Они были так близко от подветренного берега, как только Хорнблауэр отважился подойти. Человек более робкий при первых признаках непогоды отошел бы подальше в море, но в таком случае робкого человека очень скоро снесло бы далеко от места, за которым ему поручено наблюдать, и ему потребовалось бы несколько дней, чтоб вернуться на позицию. А в эти дни мог задуть попутный для французов ветер, и те могли бы двинуться, куда пожелают, незамеченные. Казалось, на карте, помимо параллелей и меридианов, прочерчена еще одна линия, отделяющая безрассудство от разумной смелости, и Хорнблауэр держался у самой границы безрассудства. Теперь – как всегда на флоте – оставалось только ждать и смотреть. Бороться со штормовым ветром, примечая усталыми глазами все его изменения, с трудом идти на север одним галсом, делать поворот оверштаг и с таким же трудом идти на юг другим галсом, лавировать на подступах к Бресту, пока не представится возможность разглядеть получше. То же самое Хорнблауэр делал вчера, то же он будет делать бессчетное число раз, если война все-таки разразится. Он вернулся в каюту, чтобы скрыть новый приступ морской болезни.
Через некоторое время, когда ему немного полегчало, в дверь заколотили.
– Что случилось?
– Впередсмотрящий что-то прокричал с марса, сэр.
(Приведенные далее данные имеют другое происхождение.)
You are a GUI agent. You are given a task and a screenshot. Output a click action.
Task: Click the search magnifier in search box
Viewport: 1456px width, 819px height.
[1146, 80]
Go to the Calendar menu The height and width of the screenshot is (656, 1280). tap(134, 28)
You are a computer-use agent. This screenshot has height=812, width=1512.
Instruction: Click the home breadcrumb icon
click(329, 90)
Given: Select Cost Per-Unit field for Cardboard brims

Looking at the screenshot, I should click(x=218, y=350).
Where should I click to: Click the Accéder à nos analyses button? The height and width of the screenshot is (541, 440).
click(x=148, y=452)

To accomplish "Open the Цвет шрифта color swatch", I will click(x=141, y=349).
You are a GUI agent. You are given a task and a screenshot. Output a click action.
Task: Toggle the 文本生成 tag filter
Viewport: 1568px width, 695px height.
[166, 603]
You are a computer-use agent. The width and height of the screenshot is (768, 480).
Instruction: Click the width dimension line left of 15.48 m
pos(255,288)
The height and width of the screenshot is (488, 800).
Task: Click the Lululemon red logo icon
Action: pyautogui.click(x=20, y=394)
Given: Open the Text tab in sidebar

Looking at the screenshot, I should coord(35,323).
Мистер Буш велел ему спуститься.
– Иду.
Хорнблауэр вышел на палубу и увидел, как впередсмотрящий перелез на бакштаг и соскользнул по нему на палубу.
– Мистер Карджил, – сказал Буш. – Пошлите другого матроса на его место.
Буш повернулся к Хорнблауэру.
– Я не мог расслышать, что он там кричит, из-за ветра, потому велел ему спуститься. Ну, что ты там увидел?
Впередсмотрящий стоял с шапкой в руках, слегка напуганный необходимостью разговаривать с офицерами.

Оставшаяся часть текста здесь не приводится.